Another Israel-based SON specialist, Cellwize, is demonstrating the natural fit between automated optimization, and operators’ rising use of big data analytics to understand the behavior of their networks and their subscribers. Cellwize has announced a partnership with IT giant EMC, which provides large-scale data processing platforms. This combination enables operators to adapt, optimize and prioritize network resources on a dynamic basis to suit specific target user groups and applications, such as highway commuters during rush hour, says the start-up.
Cellwize has validated its VDS (Value-Driven SON) technology for integration with EMC’s Real Time Intelligence (RTi), a credential that joins an existing validation from Hewlett-Packard Enterprise for its OpenNFV platform.

Cellwize says its closed-loop system feeds network quality measurements into the analytics engine, enabling operators to tweak network resources on an ongoing basis to address pain points and to enable new services for specific markets or users. In particular, it is examining the opportunities to optimize services for the particular needs of commuters, first responders, business parks, university campuses, smart cities and connected cars.

“The multivendor, cross-technology nature of the Cellwize customer-centric solution has been a key reason for our choosing to work with Cellwize to validate its technology”, said David Hudson, general manager of telecom modernization at EMC.

“EMC’s ability to ingest and distribute millions of data events per second will give our customer-centric SON solution the ability to take action on  a superset of business and network insights and boost performance for precise market segments,” said Ofir Zemer, CEO of Cellwize.  “

Reverb is another pioneer in the new breed of SON solutions, and specializes in ‘Cloud-SON’, combining Cloud-RAN and SON. It announced its Predictive SON in 2013, as a stepping stone to full Cloud-SON. CEO Zoran Kehler said then: “The Cloud-SON proposal isn’t a trivial detail, like hosting your SON software on a cloud hosting service. It’s a fundamentally new network architecture for self-optimizing networks that is in tune with the trend towards Cloud-RAN and NFV.”

The aim is to align the SON domain with the move towards centralizing and virtualizing network intelligence, turning it into a full network operating system which can predict cause and effect, and coordinate responses, dynamically. “Many of today’s operational systems are analogous to the muscles and bones of the body, the basic electromechanical fibers. SON is the brain,” boasted Kehler.
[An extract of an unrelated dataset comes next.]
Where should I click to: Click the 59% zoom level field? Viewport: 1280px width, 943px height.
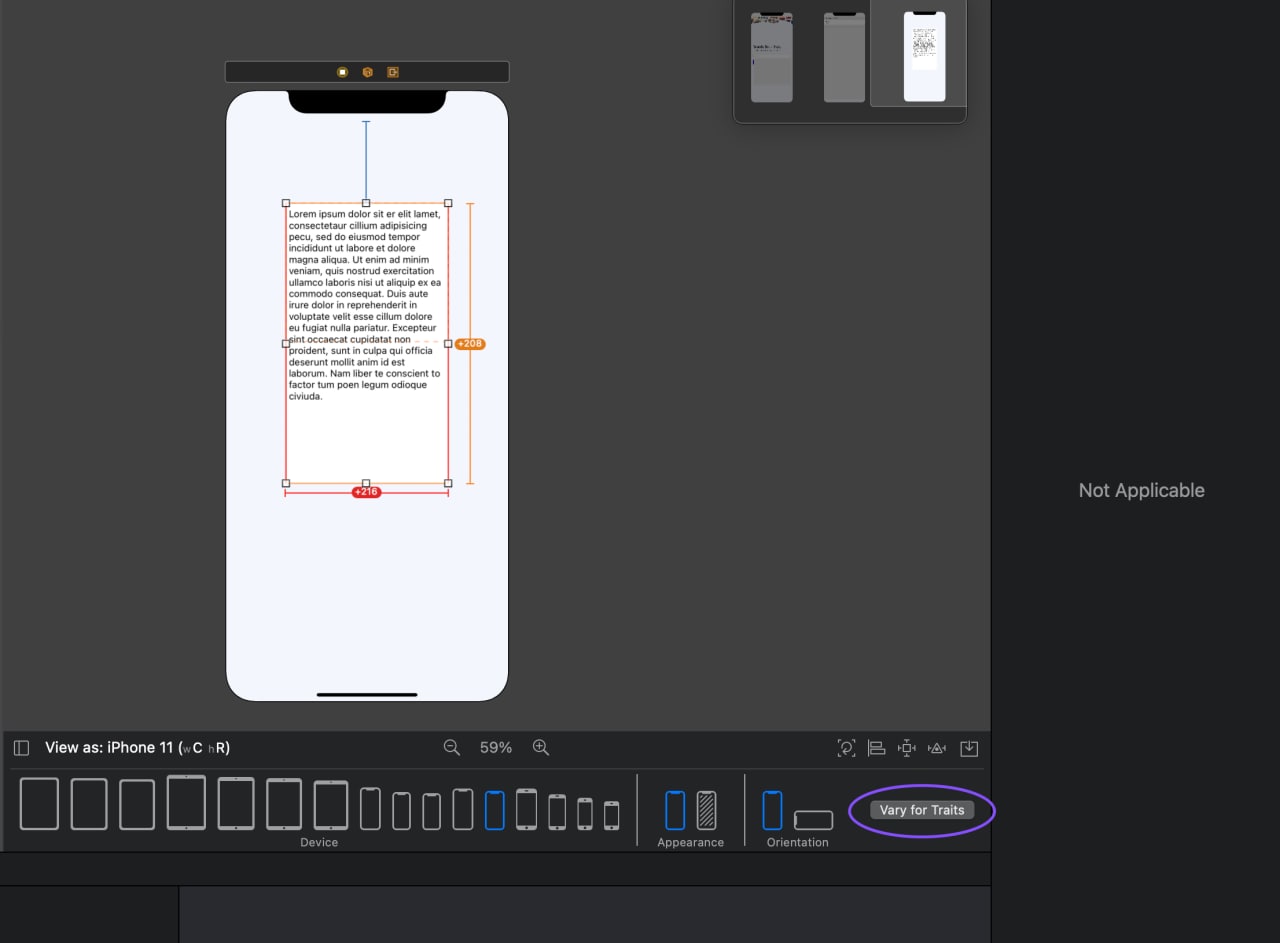coord(496,748)
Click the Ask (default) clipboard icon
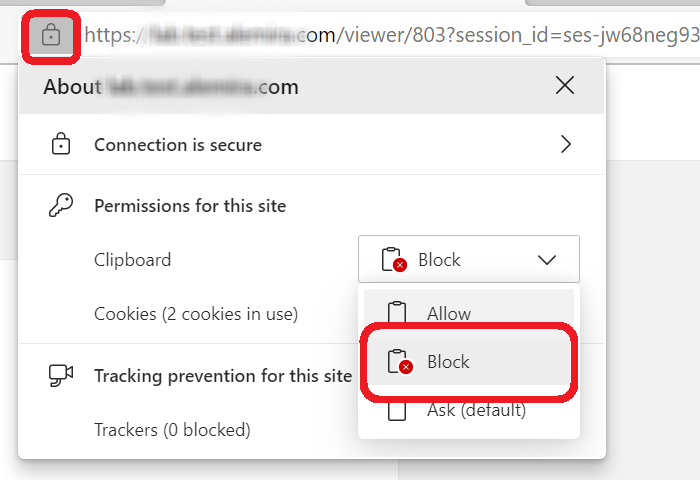The width and height of the screenshot is (700, 480). click(x=399, y=410)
Companies like Reverb and another start-up, virtualized small cell company Parallel Wireless, aim to go beyond current centralized SON offerings and create a fully unified set of intelligent capabilities – a sort of ‘SON of SONs’ for a complex multilayer network of the future. For an operator with a mixture of legacy macrocells, small cell and WiFi zones, and C-RAN islands, there will be a significant challenge to make all these elements interwork and provide a common pool of resource. The solution may be to run distributed SON on standalone base stations and virtual network elements, to manage local issues like neighbor relations; hybrid or centralized SON at the network level; and Cloud SON on each C-RAN island to pull everything together.